- **Tasks for this exercise**:
a: Please rewrite the soup post's stretch from "For my broth, I" through "mother of invention.", replacing "Sunday" with "Saturday".
b: Which herbs from the herb garden went into the broth described in the soup post?
c: Continue the soup post after its final sentence.

- **Source extract**:
* BEGIN *

A Tale of Two Soups

I am finding it increasing odd that the calendar says one thing – i.e. it is December and should be winter – and the weather is telling me another thing – i.e. it is still relatively warm, more autumnal. I say relatively, as many of my Greek friends would claim it is cold – a truth backed up by wooly scarves and puffy winter coats I see people wearing here in Athens while I am still content with only a light cardigan. But, whatever my internal themostat says, it is cool enough for a good warming soup.

Both S and I have recently been active in the kitchen, making use of the stock pots – both of us producing something superficially similar, but our approach (or perhaps I should say, philosophy) is different. First mine is simply a scrounger’s herb broth – made up on the spot – and S’s is a set recipe from the traditional Greek repertoire.

tale_of_two_soups

For my broth, I harvested bits and bobs from my herb garden (oregano and thyme) and added ingredients readily to hand in the pantry or refrigerator (bay leaf, onion, passata, garlic and a few stalks of leaf celery). I “invented” this type of broth one cool(ish) Sunday when we really wanted a nice bowl of soup for supper, but the shops were closed and I could not find a stock cube in the cupboards. Necessity (or possibly desperation in this case) is truly the mother of invention.

herb_broth

Tomato Herb Broth
This is an ad hoc soup stock. Add whatever fresh herbs you have to hand that would make a nice combination. I would have added sage and/or parsley if my baby plants in the herb garden had been big enough to crop. I consciously did not add rosemary (one of my all time favourite herbs) because I felt it would overpower the other herbs, but feel free to add if you like. The amount made is enough for 2.

  • 1 Tablespoon olive oil
  • 1 onion
  • 1 clove garlic
  • 2 stalks of celery leaf (or 1 stalk of celery)
  • 1 bay leaf
  • a bunch of fresh arromatic herbs – I used sprigs of thyme and fresh oregano cuttings. The amount depends on what you have available, but don’t be stingy.
  • 1 litre of water
  • 2 Tablespoons tomato passata or 1 Tablespoon tomato paste
  • sea salt and pepper to taste

Warm the olive oil in a stock pot and add the roughly chopped onion and the smashed garlic clove. Cover and let the vegetables “sweat” over low heat until soft. Add the celery leaf (roughly chopped), the herbs, water, tomato passata and the salt and pepper. Bring to a boil, cover and lower the heat. Simmer for about an hour and a half. Strain the stock, pressing to remove all the liquid and discard the solids. You should have about 1 litre of stock or slightly less, but a little more water can be added at this point. The broth is now ready to use.

* END *

- **Recorded data**:
* BEGIN *

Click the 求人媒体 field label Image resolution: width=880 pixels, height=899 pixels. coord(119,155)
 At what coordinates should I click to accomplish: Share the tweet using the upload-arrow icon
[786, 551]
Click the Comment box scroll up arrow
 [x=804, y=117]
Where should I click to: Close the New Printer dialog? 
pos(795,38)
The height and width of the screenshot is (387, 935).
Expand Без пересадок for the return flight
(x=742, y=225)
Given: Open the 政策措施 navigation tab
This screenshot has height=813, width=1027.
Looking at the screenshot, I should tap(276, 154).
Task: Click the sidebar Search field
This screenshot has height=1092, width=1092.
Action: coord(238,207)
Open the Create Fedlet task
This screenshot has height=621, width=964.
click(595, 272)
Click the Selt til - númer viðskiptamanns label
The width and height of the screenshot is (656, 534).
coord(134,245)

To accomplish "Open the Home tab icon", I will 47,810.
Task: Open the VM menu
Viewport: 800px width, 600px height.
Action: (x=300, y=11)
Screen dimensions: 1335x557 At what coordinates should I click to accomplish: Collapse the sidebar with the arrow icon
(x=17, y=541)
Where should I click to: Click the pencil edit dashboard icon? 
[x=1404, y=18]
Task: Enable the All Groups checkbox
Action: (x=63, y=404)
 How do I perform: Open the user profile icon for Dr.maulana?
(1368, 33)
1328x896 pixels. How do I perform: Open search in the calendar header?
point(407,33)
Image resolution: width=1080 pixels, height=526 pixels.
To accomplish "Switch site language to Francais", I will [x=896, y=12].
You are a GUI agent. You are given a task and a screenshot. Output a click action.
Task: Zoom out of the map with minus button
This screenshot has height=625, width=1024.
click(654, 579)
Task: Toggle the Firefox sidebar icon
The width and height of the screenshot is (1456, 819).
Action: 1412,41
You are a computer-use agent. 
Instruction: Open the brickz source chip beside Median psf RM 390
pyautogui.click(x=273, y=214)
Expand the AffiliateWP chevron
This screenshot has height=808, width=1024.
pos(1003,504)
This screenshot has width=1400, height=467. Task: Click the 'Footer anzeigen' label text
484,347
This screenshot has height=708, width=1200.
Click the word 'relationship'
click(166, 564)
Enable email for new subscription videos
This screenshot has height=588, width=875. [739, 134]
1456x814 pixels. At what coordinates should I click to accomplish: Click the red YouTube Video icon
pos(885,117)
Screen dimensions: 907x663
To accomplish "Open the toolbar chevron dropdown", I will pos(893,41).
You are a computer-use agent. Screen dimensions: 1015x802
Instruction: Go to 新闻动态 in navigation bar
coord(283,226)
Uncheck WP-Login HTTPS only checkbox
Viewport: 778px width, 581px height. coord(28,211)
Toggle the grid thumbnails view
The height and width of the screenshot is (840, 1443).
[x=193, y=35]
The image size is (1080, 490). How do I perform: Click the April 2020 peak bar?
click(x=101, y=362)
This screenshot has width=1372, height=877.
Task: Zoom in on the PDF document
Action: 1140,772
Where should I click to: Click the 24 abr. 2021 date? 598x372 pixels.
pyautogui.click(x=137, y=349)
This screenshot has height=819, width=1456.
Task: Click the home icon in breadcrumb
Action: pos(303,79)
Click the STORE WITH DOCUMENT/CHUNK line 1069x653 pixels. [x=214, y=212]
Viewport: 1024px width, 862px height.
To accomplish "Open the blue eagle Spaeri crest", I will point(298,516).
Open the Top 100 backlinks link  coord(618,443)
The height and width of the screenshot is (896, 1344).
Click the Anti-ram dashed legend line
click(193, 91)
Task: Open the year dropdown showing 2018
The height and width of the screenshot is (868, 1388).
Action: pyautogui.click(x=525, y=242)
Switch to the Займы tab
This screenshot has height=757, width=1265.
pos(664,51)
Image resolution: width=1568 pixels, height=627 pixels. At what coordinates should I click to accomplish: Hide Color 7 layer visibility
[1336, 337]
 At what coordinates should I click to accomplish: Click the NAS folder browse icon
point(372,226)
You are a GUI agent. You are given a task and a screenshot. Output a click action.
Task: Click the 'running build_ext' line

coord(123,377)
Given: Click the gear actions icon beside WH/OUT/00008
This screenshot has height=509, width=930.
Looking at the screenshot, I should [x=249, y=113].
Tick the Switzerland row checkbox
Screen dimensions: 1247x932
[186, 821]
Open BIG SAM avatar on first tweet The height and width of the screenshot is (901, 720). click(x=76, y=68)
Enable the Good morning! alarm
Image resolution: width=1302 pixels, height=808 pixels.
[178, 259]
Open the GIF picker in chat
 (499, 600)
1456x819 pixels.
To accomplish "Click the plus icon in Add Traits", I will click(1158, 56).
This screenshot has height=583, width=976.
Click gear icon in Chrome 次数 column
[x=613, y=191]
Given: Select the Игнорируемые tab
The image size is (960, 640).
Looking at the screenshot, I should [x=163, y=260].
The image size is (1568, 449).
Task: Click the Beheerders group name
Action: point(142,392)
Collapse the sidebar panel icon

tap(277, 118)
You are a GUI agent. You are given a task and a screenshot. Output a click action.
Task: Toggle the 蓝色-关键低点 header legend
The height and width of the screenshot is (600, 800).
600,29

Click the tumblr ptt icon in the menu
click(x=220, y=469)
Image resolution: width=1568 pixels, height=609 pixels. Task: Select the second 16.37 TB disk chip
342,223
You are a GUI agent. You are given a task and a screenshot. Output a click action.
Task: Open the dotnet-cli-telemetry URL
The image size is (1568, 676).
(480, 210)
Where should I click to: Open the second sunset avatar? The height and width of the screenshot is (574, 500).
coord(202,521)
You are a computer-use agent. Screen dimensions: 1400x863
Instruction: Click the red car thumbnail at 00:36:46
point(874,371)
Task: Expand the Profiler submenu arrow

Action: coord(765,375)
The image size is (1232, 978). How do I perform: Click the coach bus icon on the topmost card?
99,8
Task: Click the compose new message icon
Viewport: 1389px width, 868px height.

* END *

- **Results for each task**:
a:
For my broth, I harvested bits and bobs from my herb garden (oregano and thyme) and added ingredients readily to hand in the pantry or refrigerator (bay leaf, onion, passata, garlic and a few stalks of leaf celery). I “invented” this type of broth one cool(ish) Saturday when we really wanted a nice bowl of soup for supper, but the shops were closed and I could not find a stock cube in the cupboards. Necessity (or possibly desperation in this case) is truly the mother of invention.

b: Oregano and thyme.

c:
I have used this broth for the basis of a caramalised onion soup (using my stashes of lipig or “onion marmalade”) with a large bread crouton covered in melted cheese. Not quite a traditional French onion soup, but delicious nonetheless. Or, my favouite soup using this stock is cooked chickpeas, a handful of vermicelli or orzo pasta and more fresh chopped herbs or “greens”, sometimes adding a little more tomato passata to the final soup and sprinkling a good amount of freshly ground Parmesan on top of each serving. After one of our events, there were a dozen or so of small meatballs (keftadakia) left over, so I added these in place of the chickpeas plus a few sliced kohlrabi greens from the garden. Very nice! 

meatball_soup

I would think it would also make a good basis for a chunky vegetable soup. I may even experiment, using this stock, with fish. In addition it occured to me that adding a few Parmesan rinds that I keep in the freezer for just such a purpose would add to the stock flavour. As you can see, a very versitile broth, making any number of changeable soups based on what is to hand.

On the other end of the spectrum is a good Greek soup for winter (that is, other than the ubiquitous lentil soup), a simple white bean soup called fasoulada (φασολάδα). Unlike my spontaneous tomato herb broth above, this basic bean soup has a set recipe enshrined in tradition, of course, with some “wiggle room” for variations. S made this batch with me watching and recording the process.

fasoulia

Fasoulada (Bean Soup)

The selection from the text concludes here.